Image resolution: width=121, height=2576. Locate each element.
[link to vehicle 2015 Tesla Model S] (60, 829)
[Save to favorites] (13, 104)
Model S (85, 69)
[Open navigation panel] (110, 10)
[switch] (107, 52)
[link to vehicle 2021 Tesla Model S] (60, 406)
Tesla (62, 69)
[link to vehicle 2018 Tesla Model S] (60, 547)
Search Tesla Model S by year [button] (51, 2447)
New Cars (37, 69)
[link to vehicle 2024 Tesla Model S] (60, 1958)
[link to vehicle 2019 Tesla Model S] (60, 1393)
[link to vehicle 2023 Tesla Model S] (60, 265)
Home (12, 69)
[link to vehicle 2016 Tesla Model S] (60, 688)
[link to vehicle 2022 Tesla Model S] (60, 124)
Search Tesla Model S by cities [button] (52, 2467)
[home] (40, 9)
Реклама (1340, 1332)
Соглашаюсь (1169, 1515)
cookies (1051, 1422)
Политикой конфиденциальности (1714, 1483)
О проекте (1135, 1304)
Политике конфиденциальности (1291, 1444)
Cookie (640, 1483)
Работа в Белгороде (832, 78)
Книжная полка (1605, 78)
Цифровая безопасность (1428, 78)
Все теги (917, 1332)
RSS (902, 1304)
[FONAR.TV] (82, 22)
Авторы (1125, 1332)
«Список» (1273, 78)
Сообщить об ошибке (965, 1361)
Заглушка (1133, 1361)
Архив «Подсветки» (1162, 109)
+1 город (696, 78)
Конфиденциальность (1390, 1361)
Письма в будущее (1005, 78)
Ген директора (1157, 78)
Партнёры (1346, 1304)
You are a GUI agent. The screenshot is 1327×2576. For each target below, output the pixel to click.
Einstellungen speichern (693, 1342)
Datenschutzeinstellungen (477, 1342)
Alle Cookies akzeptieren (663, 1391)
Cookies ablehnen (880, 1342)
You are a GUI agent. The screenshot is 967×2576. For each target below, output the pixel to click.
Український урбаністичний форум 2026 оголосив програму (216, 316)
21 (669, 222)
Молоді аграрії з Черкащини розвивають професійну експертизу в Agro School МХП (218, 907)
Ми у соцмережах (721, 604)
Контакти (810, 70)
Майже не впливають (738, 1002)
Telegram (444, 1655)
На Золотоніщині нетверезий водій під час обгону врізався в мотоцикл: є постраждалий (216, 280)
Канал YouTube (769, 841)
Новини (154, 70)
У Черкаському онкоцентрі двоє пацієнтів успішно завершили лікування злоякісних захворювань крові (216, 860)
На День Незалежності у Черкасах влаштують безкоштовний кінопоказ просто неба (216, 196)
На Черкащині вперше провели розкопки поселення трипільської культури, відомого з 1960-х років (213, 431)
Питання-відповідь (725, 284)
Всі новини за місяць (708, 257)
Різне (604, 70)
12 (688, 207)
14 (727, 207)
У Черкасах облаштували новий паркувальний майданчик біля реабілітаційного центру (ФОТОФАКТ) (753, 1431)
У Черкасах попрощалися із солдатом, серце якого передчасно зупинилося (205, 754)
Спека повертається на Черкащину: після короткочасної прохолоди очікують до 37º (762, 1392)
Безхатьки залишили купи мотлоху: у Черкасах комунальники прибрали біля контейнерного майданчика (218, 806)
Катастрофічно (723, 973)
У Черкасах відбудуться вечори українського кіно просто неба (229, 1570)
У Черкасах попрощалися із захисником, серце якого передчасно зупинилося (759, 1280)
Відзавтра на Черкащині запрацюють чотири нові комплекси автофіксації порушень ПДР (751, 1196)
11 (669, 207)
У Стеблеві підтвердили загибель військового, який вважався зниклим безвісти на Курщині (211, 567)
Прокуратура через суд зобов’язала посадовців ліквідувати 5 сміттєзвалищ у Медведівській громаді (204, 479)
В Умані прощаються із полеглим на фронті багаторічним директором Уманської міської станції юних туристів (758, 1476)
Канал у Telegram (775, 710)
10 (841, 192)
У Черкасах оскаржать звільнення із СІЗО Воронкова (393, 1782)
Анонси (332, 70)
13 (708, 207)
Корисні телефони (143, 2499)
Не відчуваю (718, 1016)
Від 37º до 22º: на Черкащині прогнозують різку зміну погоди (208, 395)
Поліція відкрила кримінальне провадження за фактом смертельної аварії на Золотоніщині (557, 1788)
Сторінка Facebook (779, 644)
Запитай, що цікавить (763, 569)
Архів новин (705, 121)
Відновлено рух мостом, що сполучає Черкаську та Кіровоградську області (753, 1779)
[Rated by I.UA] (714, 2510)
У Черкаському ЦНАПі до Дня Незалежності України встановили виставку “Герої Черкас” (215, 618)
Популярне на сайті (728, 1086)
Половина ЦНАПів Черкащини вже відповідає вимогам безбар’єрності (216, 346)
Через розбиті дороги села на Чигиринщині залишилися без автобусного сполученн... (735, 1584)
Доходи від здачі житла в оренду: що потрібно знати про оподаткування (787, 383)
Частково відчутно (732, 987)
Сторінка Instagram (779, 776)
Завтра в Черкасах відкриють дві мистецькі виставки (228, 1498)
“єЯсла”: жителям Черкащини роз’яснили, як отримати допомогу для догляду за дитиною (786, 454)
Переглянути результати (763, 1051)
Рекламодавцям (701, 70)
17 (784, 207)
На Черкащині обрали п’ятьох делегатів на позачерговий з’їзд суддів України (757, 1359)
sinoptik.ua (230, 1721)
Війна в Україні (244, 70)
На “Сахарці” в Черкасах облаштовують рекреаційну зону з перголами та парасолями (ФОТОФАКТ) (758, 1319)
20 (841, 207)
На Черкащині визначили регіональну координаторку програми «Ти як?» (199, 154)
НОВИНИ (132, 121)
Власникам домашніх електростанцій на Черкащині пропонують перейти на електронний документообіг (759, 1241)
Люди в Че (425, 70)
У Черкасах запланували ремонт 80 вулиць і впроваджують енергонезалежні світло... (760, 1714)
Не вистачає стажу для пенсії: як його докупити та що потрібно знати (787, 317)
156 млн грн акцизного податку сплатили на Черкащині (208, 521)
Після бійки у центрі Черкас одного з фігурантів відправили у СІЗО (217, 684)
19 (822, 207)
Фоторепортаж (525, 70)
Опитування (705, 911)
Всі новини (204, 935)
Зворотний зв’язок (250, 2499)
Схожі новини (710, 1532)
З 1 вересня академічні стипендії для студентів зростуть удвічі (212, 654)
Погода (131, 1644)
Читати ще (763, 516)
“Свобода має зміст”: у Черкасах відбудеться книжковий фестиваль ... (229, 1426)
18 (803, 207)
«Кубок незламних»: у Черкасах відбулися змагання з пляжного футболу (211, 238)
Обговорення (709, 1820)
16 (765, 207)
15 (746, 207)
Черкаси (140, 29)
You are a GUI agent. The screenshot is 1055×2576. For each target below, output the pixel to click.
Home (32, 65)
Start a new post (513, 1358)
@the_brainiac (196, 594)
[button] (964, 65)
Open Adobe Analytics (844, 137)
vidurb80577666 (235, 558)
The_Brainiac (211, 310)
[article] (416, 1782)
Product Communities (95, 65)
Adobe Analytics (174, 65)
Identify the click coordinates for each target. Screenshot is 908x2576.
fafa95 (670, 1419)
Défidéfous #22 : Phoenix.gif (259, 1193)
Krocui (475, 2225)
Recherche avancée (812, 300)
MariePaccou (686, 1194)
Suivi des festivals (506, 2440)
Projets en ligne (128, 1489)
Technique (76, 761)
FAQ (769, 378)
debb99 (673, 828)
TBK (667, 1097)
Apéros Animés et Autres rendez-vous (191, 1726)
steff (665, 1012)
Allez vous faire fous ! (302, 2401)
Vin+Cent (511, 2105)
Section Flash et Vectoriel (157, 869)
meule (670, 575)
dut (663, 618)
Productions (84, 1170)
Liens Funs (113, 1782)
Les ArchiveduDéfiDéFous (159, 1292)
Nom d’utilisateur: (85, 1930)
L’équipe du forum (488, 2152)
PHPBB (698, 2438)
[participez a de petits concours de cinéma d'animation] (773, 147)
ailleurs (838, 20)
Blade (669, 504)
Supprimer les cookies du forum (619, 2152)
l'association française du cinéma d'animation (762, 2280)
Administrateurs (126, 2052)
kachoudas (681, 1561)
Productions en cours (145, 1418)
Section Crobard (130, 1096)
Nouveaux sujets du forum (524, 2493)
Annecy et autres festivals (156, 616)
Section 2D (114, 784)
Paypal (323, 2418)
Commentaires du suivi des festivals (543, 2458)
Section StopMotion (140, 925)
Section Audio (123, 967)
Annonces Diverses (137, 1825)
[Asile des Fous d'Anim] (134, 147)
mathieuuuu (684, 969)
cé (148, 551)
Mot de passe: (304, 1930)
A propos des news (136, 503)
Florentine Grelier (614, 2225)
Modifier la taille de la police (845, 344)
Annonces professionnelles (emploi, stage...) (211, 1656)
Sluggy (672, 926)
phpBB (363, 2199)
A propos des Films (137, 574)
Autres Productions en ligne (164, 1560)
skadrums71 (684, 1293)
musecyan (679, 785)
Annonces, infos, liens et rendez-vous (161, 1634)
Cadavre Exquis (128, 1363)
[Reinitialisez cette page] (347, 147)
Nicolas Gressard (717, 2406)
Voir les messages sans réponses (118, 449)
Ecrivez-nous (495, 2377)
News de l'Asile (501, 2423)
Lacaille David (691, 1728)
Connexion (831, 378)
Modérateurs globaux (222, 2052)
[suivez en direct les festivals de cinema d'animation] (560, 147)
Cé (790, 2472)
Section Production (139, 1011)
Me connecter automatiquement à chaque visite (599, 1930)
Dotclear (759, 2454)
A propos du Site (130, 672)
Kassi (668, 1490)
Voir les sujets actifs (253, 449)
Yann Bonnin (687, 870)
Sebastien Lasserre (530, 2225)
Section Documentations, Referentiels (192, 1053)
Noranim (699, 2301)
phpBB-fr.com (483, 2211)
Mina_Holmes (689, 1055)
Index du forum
-.-.-
▸ **HOW TO COMPLETE THIS TASK**:
Print, from the entries above, the line with "[link to vehicle 2021", the line with "21 (669, 222)" and all lines between them, exactly and with nothing else.

▸ **REPLY**:
[link to vehicle 2021 Tesla Model S] (60, 406)
Tesla (62, 69)
[link to vehicle 2018 Tesla Model S] (60, 547)
Search Tesla Model S by year [button] (51, 2447)
New Cars (37, 69)
[link to vehicle 2024 Tesla Model S] (60, 1958)
[link to vehicle 2019 Tesla Model S] (60, 1393)
[link to vehicle 2023 Tesla Model S] (60, 265)
Home (12, 69)
[link to vehicle 2016 Tesla Model S] (60, 688)
[link to vehicle 2022 Tesla Model S] (60, 124)
Search Tesla Model S by cities [button] (52, 2467)
[home] (40, 9)
Реклама (1340, 1332)
Соглашаюсь (1169, 1515)
cookies (1051, 1422)
Политикой конфиденциальности (1714, 1483)
О проекте (1135, 1304)
Политике конфиденциальности (1291, 1444)
Cookie (640, 1483)
Работа в Белгороде (832, 78)
Книжная полка (1605, 78)
Цифровая безопасность (1428, 78)
Все теги (917, 1332)
RSS (902, 1304)
[FONAR.TV] (82, 22)
Авторы (1125, 1332)
«Список» (1273, 78)
Сообщить об ошибке (965, 1361)
Заглушка (1133, 1361)
Архив «Подсветки» (1162, 109)
+1 город (696, 78)
Конфиденциальность (1390, 1361)
Письма в будущее (1005, 78)
Ген директора (1157, 78)
Партнёры (1346, 1304)
You are a GUI agent. The screenshot is 1327×2576. For each target below, output the pixel to click.
Einstellungen speichern (693, 1342)
Datenschutzeinstellungen (477, 1342)
Alle Cookies akzeptieren (663, 1391)
Cookies ablehnen (880, 1342)
You are a GUI agent. The screenshot is 967×2576. For each target below, output the pixel to click.
Український урбаністичний форум 2026 оголосив програму (216, 316)
21 (669, 222)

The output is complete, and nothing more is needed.